Nilton Fukuda/Estadão
Nilton Fukuda/Estadão

Pedido para 'encurtar' licença de obra pronta da Sabesp avança em conselho ambiental

Apesar de recomendação do Ministério Público Estadual pela rejeição, Consema vai estudar norma para acelerar o licenciamento ambiental de obras relacionadas à crise hídrica em São Paulo

Fabio Leite, O Estado de S. Paulo

26 de agosto de 2015 | 16h00

SÃO PAULO - Mesmo após recomendação expressa do Ministério Público Estadual (MPE) pela sua rejeição, o pedido para que seja dado "rito especial" no licenciamento ambiental das obras emergenciais de combate à crise hídrica, feito na semana passada pela Secretaria de Saneamento e Recursos Hídricos, avançou nesta quarta-feira, 26, no Conselho Estadual do Meio Ambiente (Consema).
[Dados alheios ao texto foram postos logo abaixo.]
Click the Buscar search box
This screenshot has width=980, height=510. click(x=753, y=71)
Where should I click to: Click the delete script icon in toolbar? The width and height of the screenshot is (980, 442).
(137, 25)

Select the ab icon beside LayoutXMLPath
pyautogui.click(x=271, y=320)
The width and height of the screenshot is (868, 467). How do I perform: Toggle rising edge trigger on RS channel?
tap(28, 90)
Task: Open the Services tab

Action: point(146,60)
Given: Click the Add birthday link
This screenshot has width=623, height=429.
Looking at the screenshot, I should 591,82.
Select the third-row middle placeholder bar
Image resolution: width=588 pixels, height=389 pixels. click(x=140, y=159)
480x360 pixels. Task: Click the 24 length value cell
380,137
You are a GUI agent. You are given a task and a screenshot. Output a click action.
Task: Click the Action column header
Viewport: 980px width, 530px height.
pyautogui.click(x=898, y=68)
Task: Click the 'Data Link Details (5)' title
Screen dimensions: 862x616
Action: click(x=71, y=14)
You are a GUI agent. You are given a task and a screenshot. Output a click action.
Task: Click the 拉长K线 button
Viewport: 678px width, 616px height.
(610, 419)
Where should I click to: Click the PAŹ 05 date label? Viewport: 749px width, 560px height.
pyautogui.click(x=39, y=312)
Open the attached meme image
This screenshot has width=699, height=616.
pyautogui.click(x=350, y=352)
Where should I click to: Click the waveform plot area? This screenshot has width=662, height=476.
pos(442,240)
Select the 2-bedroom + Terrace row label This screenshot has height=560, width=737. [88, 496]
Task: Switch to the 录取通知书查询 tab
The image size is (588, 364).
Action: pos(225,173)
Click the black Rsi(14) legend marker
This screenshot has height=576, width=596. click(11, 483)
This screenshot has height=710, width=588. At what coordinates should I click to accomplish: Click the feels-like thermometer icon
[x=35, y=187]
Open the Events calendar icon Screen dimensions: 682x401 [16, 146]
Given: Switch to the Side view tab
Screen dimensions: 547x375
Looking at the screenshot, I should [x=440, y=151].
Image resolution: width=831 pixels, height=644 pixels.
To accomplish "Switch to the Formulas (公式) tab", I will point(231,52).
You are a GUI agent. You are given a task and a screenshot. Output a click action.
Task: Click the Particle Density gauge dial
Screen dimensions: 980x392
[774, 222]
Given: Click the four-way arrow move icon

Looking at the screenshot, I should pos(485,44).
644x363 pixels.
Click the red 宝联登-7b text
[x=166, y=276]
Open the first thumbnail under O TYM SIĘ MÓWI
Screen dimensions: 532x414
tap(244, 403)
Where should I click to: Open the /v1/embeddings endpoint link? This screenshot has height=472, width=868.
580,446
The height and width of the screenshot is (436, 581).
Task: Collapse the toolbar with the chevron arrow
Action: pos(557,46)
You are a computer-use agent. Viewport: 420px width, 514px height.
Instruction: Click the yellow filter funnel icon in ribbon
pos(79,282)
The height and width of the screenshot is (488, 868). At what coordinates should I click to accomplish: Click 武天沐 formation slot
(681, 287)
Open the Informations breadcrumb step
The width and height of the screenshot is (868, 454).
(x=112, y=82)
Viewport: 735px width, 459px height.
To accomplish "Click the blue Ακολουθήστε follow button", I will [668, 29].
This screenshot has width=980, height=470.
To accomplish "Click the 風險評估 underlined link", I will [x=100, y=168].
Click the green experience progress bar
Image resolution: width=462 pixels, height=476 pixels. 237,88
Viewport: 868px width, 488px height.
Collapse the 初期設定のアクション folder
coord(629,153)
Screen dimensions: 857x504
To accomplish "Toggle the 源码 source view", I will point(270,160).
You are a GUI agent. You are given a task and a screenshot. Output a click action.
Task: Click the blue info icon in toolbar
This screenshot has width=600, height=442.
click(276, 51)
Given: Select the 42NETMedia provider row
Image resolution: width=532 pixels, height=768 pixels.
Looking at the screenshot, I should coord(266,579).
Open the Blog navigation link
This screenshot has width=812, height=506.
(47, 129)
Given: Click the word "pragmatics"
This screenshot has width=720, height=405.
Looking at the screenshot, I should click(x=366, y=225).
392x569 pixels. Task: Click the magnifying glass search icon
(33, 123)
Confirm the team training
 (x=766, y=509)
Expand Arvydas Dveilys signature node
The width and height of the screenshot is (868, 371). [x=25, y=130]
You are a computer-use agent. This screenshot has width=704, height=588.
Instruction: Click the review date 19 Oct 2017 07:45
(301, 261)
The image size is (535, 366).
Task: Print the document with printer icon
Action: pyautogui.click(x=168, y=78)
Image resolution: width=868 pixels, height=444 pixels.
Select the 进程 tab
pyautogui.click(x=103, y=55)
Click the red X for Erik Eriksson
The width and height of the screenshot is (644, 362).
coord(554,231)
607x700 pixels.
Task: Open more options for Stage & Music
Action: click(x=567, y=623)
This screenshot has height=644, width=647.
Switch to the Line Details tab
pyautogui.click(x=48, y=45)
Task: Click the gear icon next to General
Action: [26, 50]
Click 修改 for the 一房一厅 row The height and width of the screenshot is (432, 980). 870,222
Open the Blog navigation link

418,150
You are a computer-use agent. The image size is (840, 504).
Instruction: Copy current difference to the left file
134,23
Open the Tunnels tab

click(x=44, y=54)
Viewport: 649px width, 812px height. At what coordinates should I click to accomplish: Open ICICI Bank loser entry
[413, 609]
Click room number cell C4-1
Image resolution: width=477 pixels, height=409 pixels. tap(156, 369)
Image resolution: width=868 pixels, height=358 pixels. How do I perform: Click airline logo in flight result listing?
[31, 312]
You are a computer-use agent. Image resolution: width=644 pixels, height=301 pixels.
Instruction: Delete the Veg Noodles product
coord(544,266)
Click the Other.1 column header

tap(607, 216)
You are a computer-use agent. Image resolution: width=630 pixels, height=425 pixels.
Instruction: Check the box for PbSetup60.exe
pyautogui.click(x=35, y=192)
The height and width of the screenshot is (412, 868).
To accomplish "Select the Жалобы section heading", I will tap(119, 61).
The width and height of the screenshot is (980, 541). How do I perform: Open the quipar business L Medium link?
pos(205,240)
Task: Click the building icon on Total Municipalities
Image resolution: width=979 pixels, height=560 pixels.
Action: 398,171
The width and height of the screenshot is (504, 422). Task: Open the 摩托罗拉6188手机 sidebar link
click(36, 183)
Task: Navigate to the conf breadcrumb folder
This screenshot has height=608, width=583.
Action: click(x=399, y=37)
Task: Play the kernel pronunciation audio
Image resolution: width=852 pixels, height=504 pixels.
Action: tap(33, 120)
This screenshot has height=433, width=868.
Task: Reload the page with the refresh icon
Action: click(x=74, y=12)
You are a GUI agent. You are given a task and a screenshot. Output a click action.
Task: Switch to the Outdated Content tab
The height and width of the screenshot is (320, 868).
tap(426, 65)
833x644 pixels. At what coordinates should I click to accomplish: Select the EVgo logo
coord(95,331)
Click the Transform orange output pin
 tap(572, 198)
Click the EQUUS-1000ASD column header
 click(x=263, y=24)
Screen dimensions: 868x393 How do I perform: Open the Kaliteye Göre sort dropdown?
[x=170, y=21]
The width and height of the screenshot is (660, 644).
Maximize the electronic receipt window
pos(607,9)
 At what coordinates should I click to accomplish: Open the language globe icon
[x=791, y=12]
No pedido, o governo Geraldo Alckmin (PSDB) pede para acelerar o trâmite das licenças de obras que já foram concluídas ou iniciadas pela Companhia de Saneamento Básico do Estado de São Paulo (Sabesp), como a captação do Rio Guaió e a transposição de água da Billings para o Sistema Alto Tietê, que é alvo de duas ações na Justiça por não ter Estudo de Impacto Ambiental (EIA-Rima), conforme determina o Conselho Nacional do Meio Ambiente (Conama).

 

Por 27 votos a 5, o Consema aprovou o enviou do pedido do governo Alckmin para a Comissão Processante e de Normatização avaliar a possibilidade de produzir uma norma específica que reduza os prazos de licenciamento ambiental de obras relacionadas à crise hídrica. Segundo o conselho, o assunto será avaliado com urgência. Durante a discussão, nenhum conselheiro questionou o fato de o pedido contemplar obras já executadas com licenciamento simplificado expedido pela Companhia Ambiental de São Paulo (Cetesb). 

"Não há qualquer intenção nessa solicitação de decretar o abrandamento das exigências ambientais, com prejuízo de análise. Apenas solicita à Comissão Processante e de Normalização que avalie a possibildiade de encurtamento de prazos para que a gente possa tornar mais célere o licenciamento das obras que visam atender à criticidade hídrica", disse a conselheira Mônica Porto, secretária-adjunta de Saneamento e Recursos Hídricos.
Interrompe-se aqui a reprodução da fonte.